For MVTecAD the corresponding result are in Table 1, Table 2 and Table 3. In Table 1 we observe that PatchCore is the winning approach followed by RD when using ImageNet as they both solve 7 of the 15 sub-datasets. When using Fractals, CutPaste solves 7 of the 15 classes achieving the highest average image-level AUROC of 80.9%. For some classes Fractals surpass the performance of ImageNet: grid when using CutPaste and PANDA, wood with FastFlow and toothbrush with C-Flow, PaDiM, RD and CutPaste. In Table 2 we can see that PatchCore reaches the highest pixel-level AUROC for both ImageNet and Fractals, followed by PaDiM. When using the AUPRO, Fractals’ performance drops. As shown in Table 3, C-Flow is the method that has the biggest drop in localization performance when compared with the results in Table 2. PaDiM reaches the highest AUPRO of 68.9%. Note that the AUPRO metric with the carpet class for the FastFlow pre-trained with ImageNet is missing. Anomalib [36], the repository used for the evaluation, led to the invalid score of 1.21, thus, we did not report any value. For VisA the corresponding result Tables are Table 4, Table 5 and Table 6. As shown in Table 4 when using Fractals, PatchCore reached the best score of 80.4% followed by CutPaste with 79.2%. We have some cases where Fractals surpass ImageNet results: capsules with PatchCore and PANDA, macaroni2 with CutPaste and PANDA, pcb1 with PaDiM and CutPaste, and for pcb2 with PatchCore, PaDiM and CutPaste. Table 5 shows the pixel-level AUROC. For ImageNet the best approach is RD while for Fractals it is PatchCore. On average the pixel-level performance differs around 11% between ImageNet and Fractals. Here, too, using the AUPRO metric results in a performance drop as shown in Table 6.

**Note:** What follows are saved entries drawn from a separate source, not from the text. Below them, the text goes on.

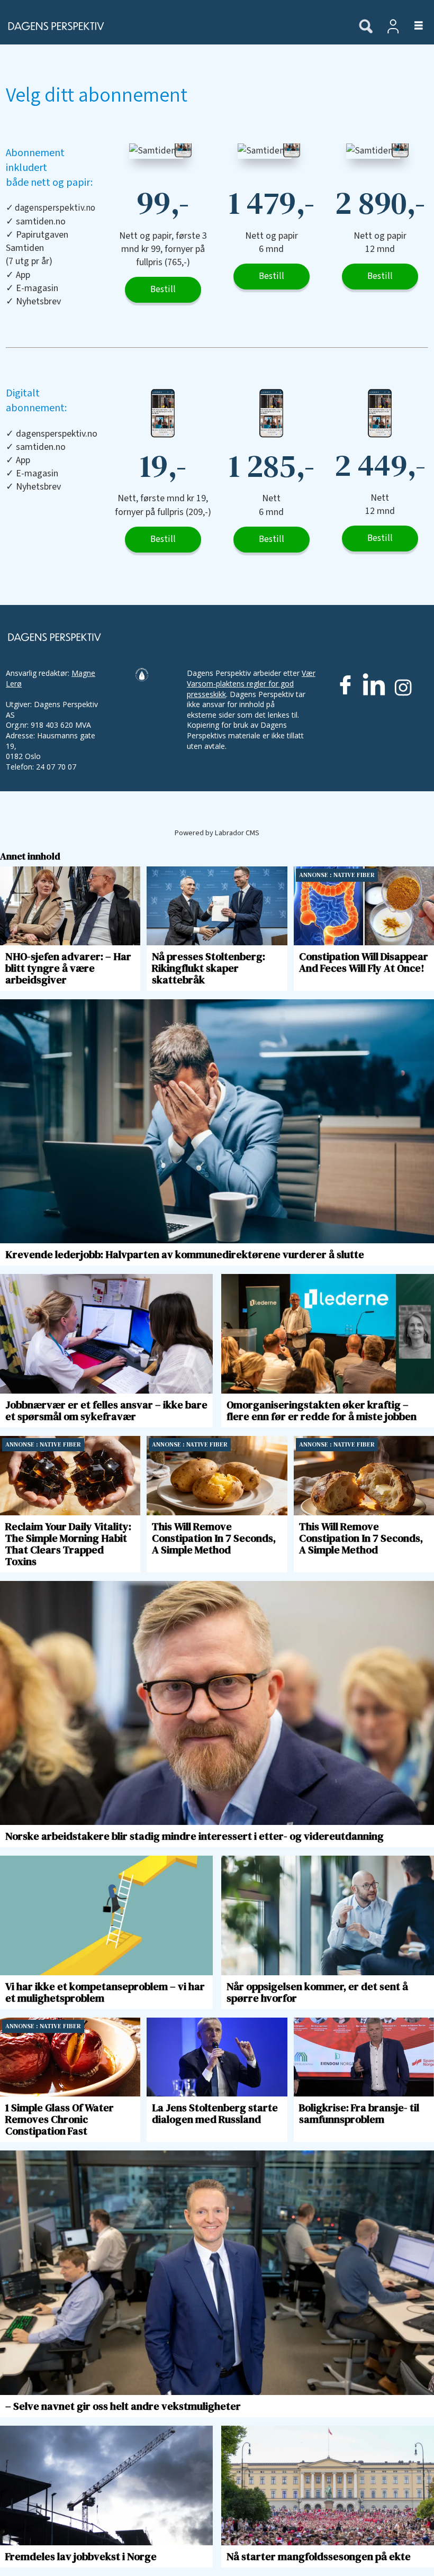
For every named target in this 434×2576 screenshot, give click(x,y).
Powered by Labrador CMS (217, 832)
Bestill (163, 289)
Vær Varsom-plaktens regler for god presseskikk (251, 683)
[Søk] (366, 27)
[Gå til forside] (173, 26)
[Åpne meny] (412, 26)
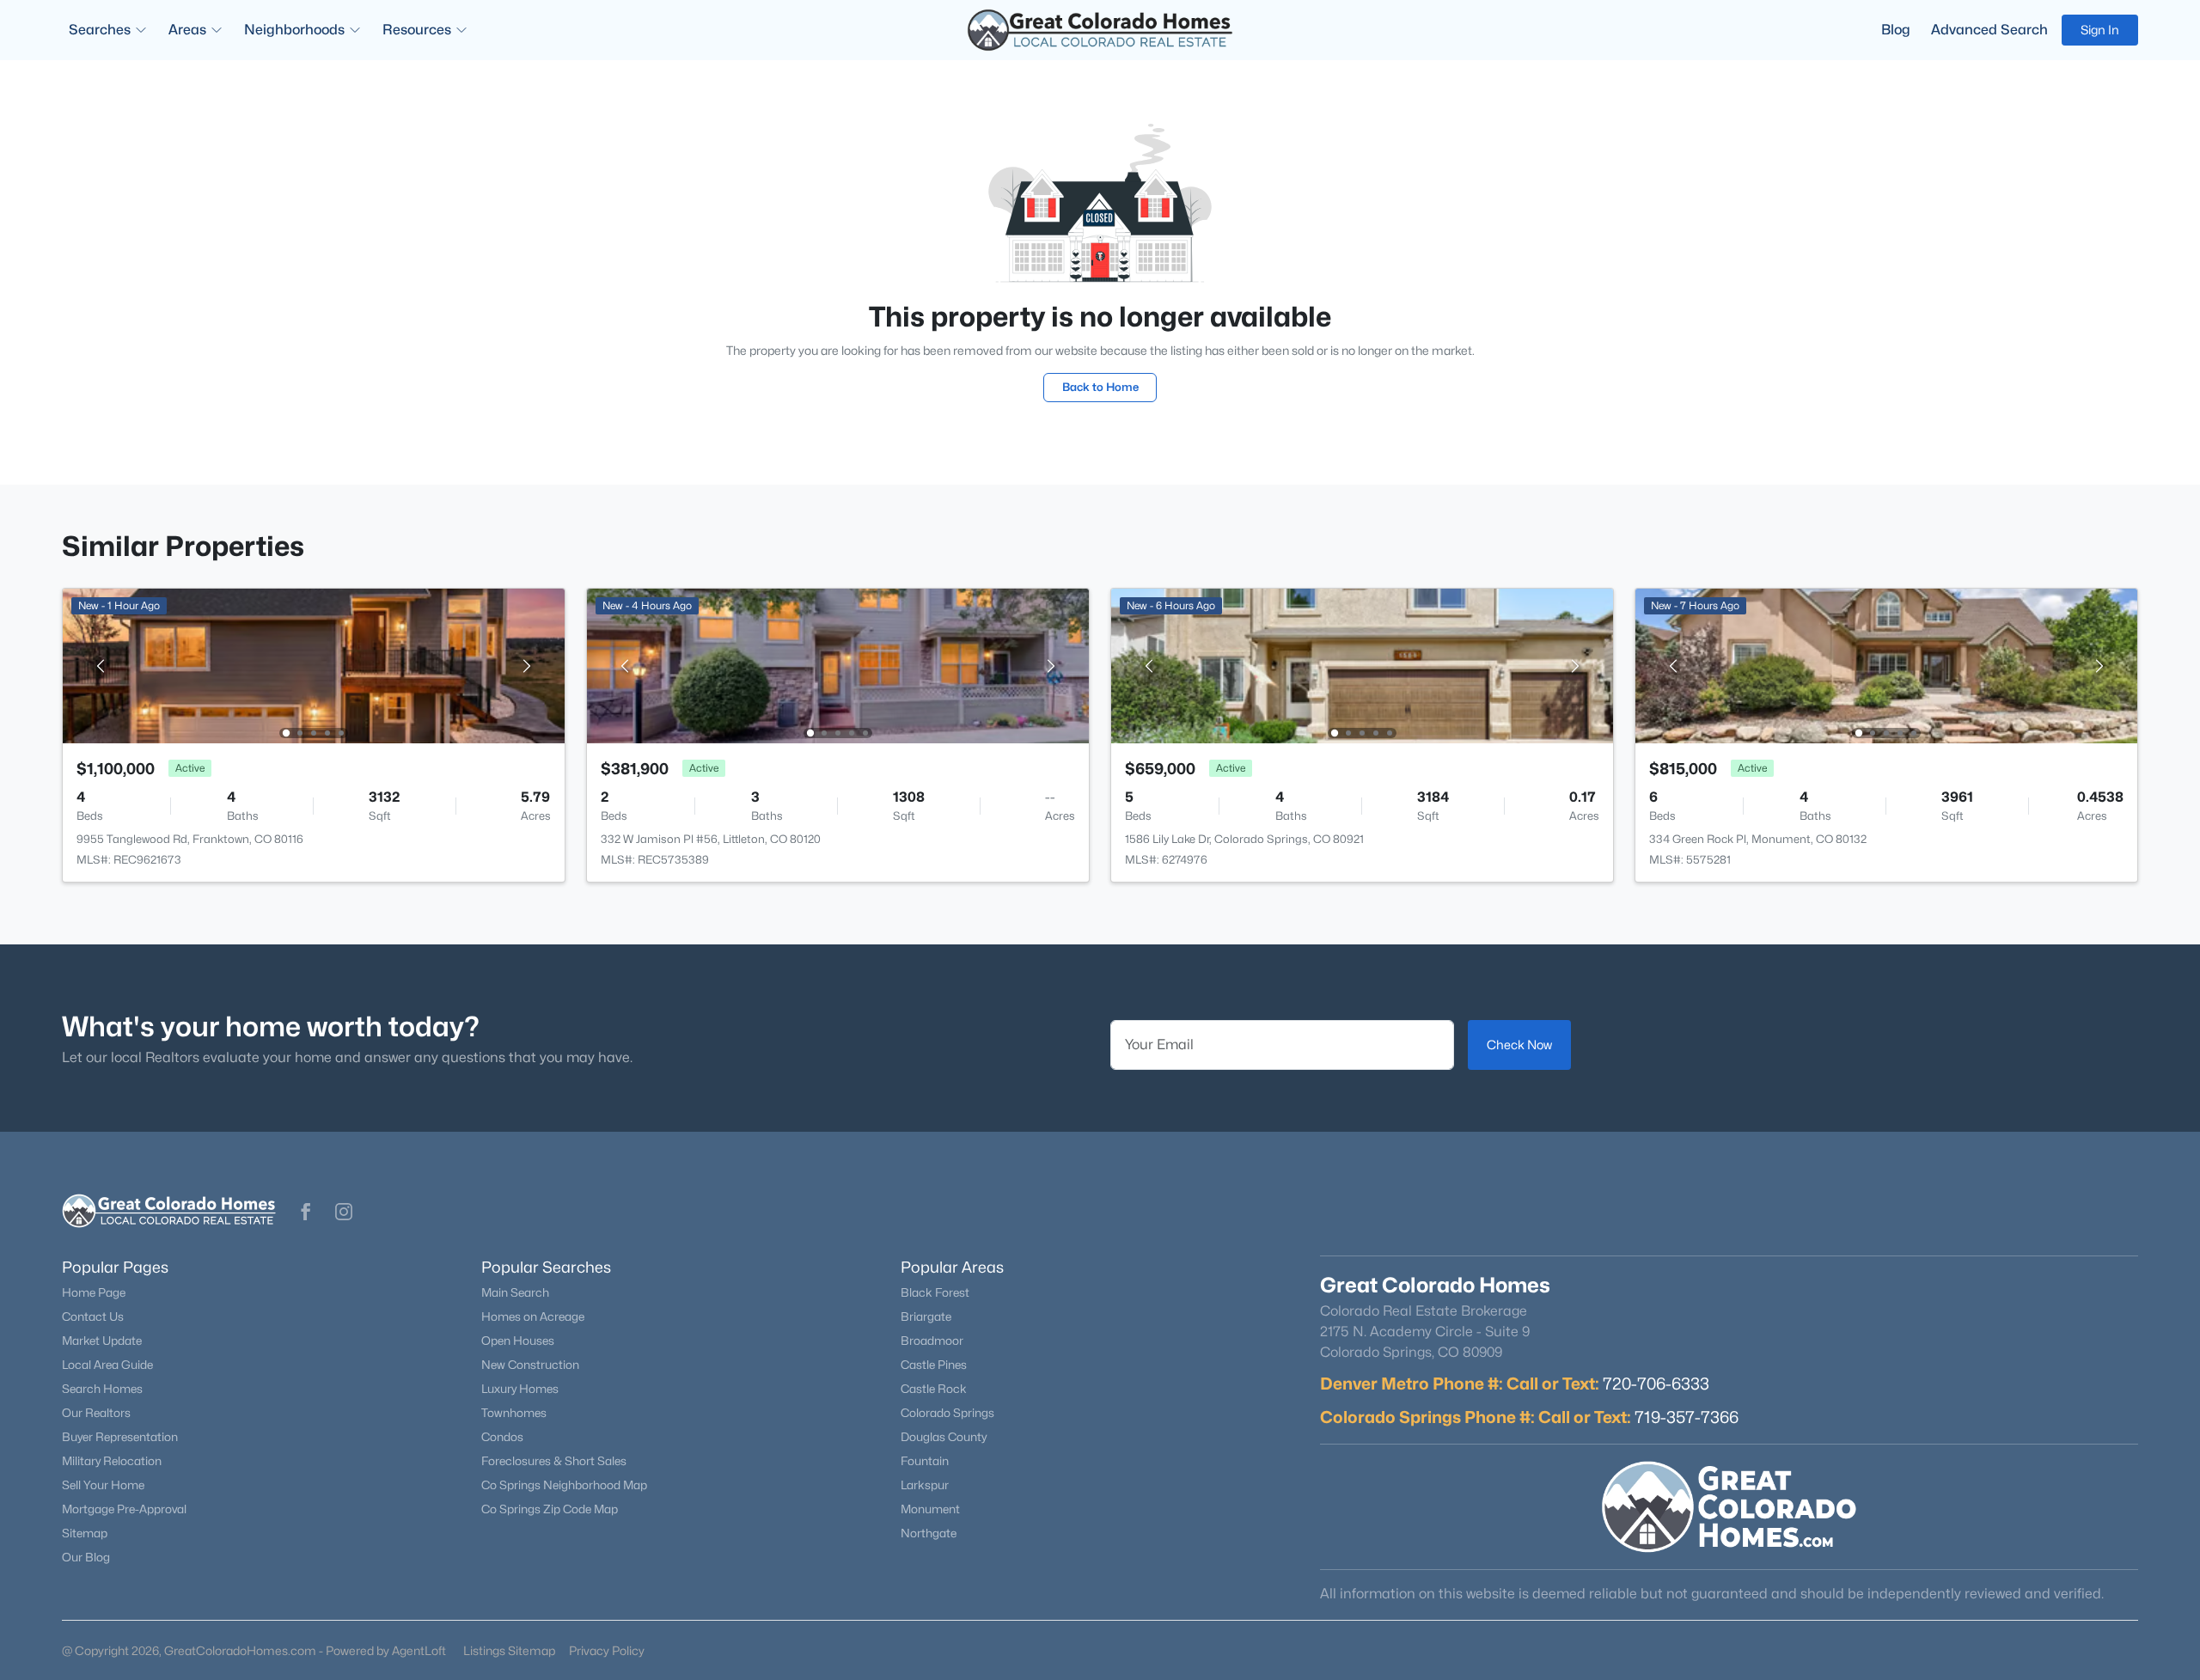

Overall for both datasets is clear that memory-based methods seem to be the more suitable when using Fractals, while flow-based methods are the ones with the lowest performance. CutPaste works well with fractals reaching the first position on MVTecAD and the second on VisA. For ImageNet the best results remain between teacher-student and memory-based methods. With the AUROC metric, using fractal images leads to promising results both at the image and pixel level. The performance drops when using AUPRO, indicating that small defects are not well localized. Meanwhile, ImageNet weights can maintain good performance across all metrics.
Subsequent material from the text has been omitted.